Studio album by haloblack
- Released: October 1, 1996
- Studio: Various Bit; (Minneapolis, Minnesota); Synergy; (Minneapolis, Minnesota); Twist; (New York City); ;
- Genre: Industrial rock
- Length: 43:38
- Label: Fifth Colvmn
- Producer: Bryan Barton

Haloblack chronology
| raw tension e.p. (1995) | funkyhell (1996) | Throb (2004) |

Alternative cover
- Limited edition cover

= Funkyhell =

funkyhell (or sylized as :funkyhell:) is the second studio album by haloblack, released on November 1, 1994, by Fifth Colvmn Records. The album represented the band's musical shift from a guitar dominated syle into a minimalist approach to dark ambient and electronic music composition.

== Reception ==

Aiding & Abetting gave funkyhell a positive review, saying "I love "dirty" electronic music albums" and "Bryan Black (aka Haloblack) has crafted a fine set of experimental industrial tunes.
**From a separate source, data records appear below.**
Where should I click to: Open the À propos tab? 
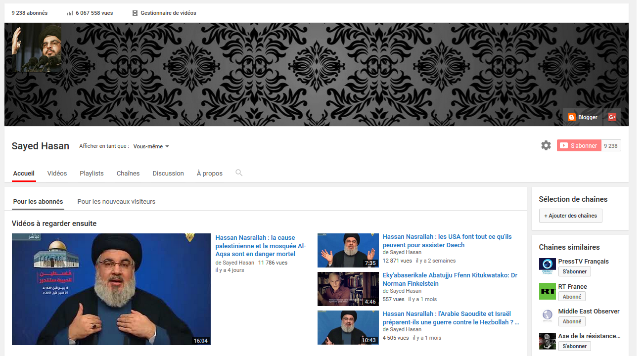pos(209,173)
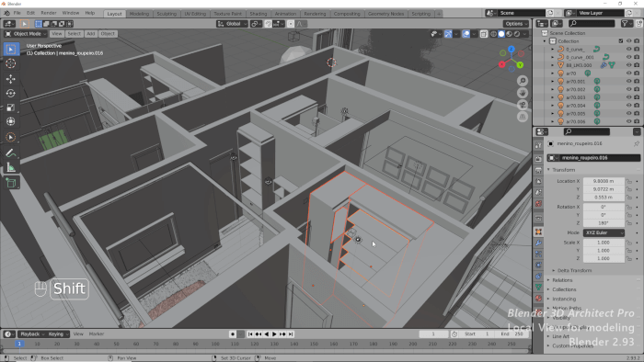The width and height of the screenshot is (644, 362).
Task: Activate the 3D Cursor tool
Action: point(11,63)
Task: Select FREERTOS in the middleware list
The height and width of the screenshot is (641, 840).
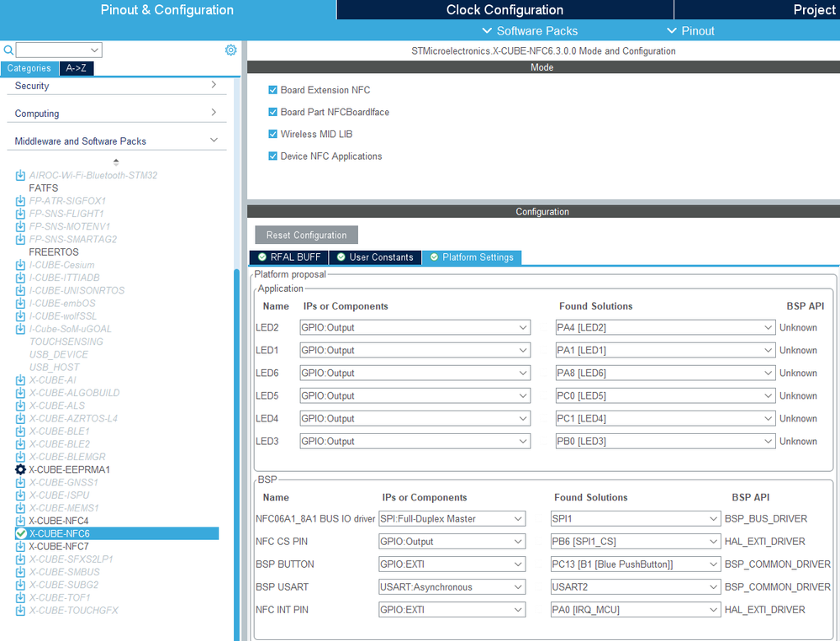Action: click(x=54, y=252)
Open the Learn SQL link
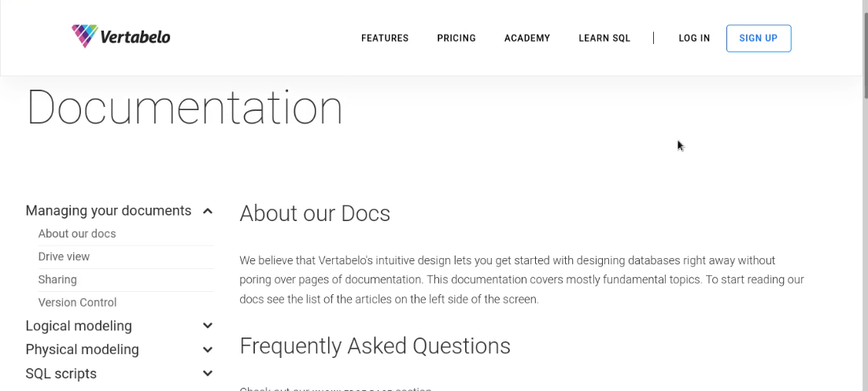Image resolution: width=868 pixels, height=391 pixels. [604, 39]
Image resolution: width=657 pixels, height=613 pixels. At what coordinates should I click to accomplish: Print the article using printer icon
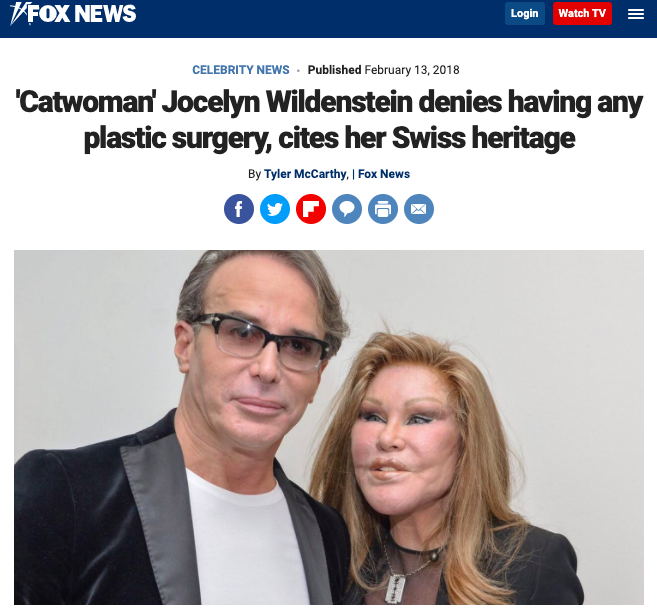click(x=383, y=209)
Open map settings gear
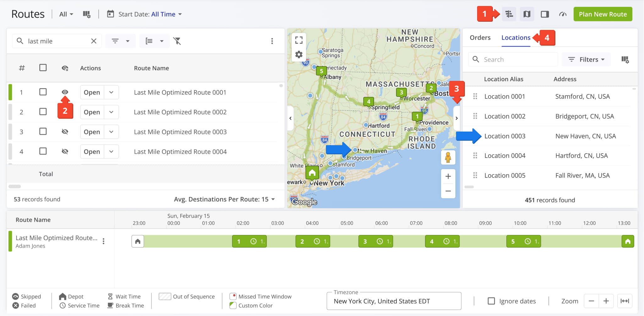The image size is (644, 316). tap(299, 55)
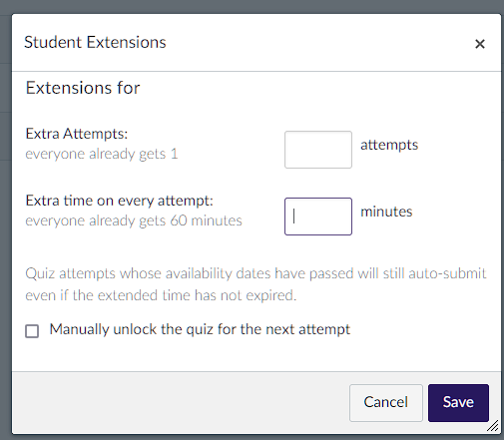Focus the Extra Attempts input box
The image size is (504, 440).
318,150
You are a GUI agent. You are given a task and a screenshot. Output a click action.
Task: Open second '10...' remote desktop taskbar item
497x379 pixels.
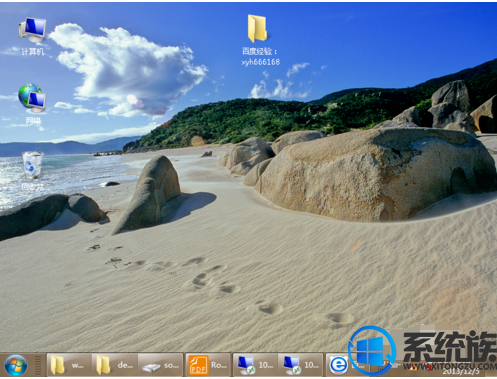301,365
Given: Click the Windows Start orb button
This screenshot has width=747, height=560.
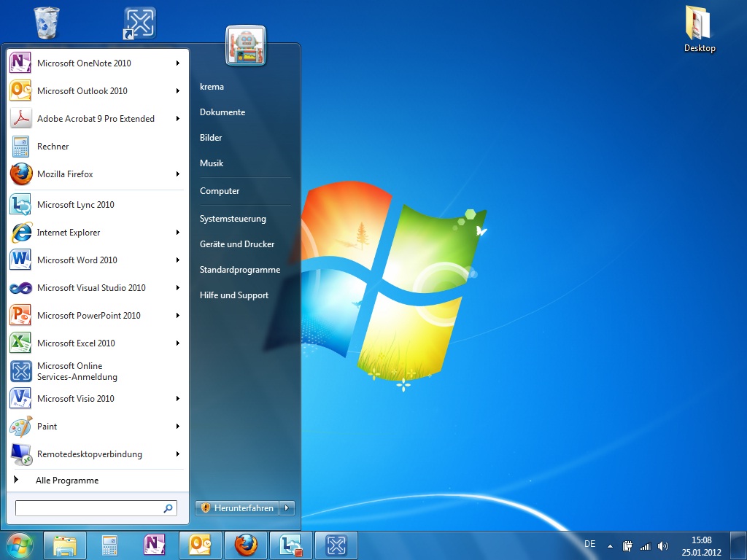Looking at the screenshot, I should [20, 545].
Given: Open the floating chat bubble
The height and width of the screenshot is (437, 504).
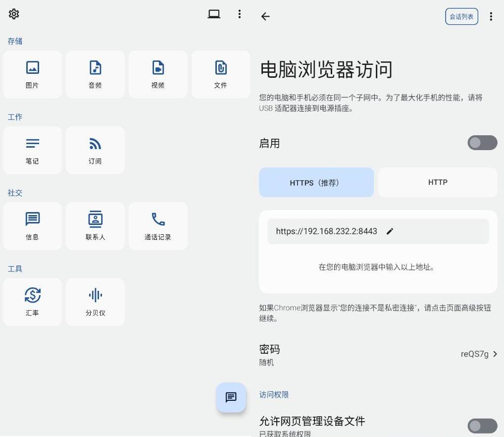Looking at the screenshot, I should pyautogui.click(x=231, y=397).
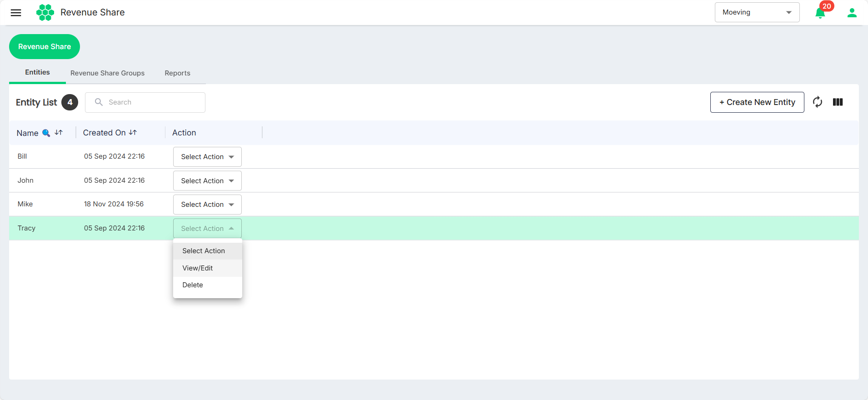Open the column chooser icon
Viewport: 868px width, 400px height.
click(x=838, y=102)

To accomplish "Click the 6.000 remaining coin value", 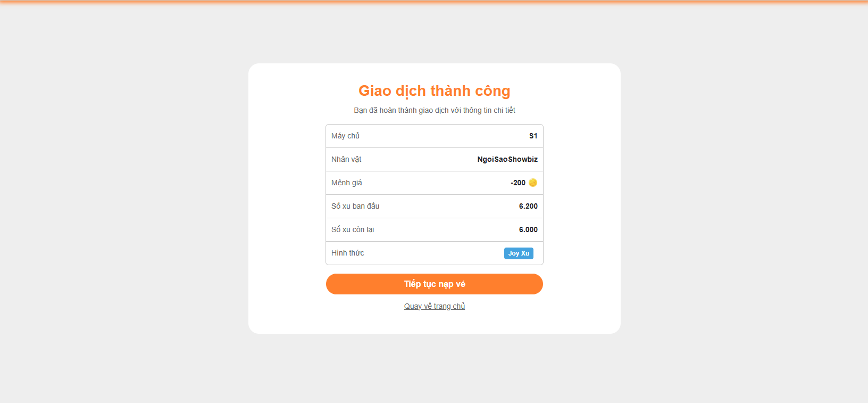I will click(528, 229).

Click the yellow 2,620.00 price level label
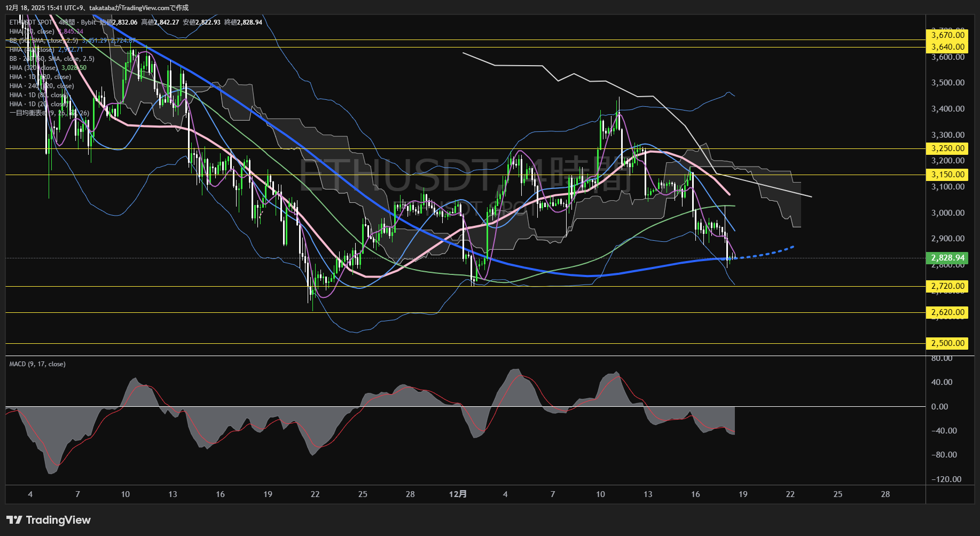[x=947, y=312]

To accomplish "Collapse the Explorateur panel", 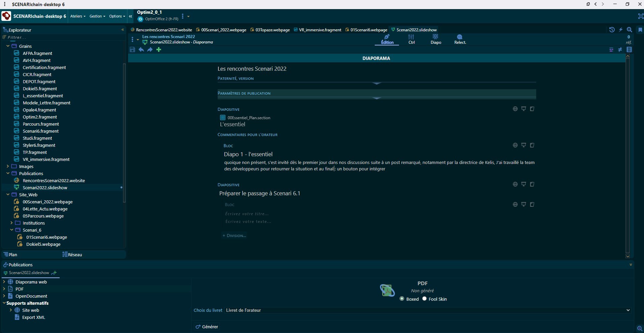I will [x=123, y=30].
Tom Schulte of AllMusic called the album "an impressionistic headspace, electronica incompatible for the dancefloors of even neo-gothic club nights." Last Sigh Magazine praised the contributions of the guest artists and said "it continues right where Tension Filter left off, the sound remains constant and is just as good if not better than Tension Filter."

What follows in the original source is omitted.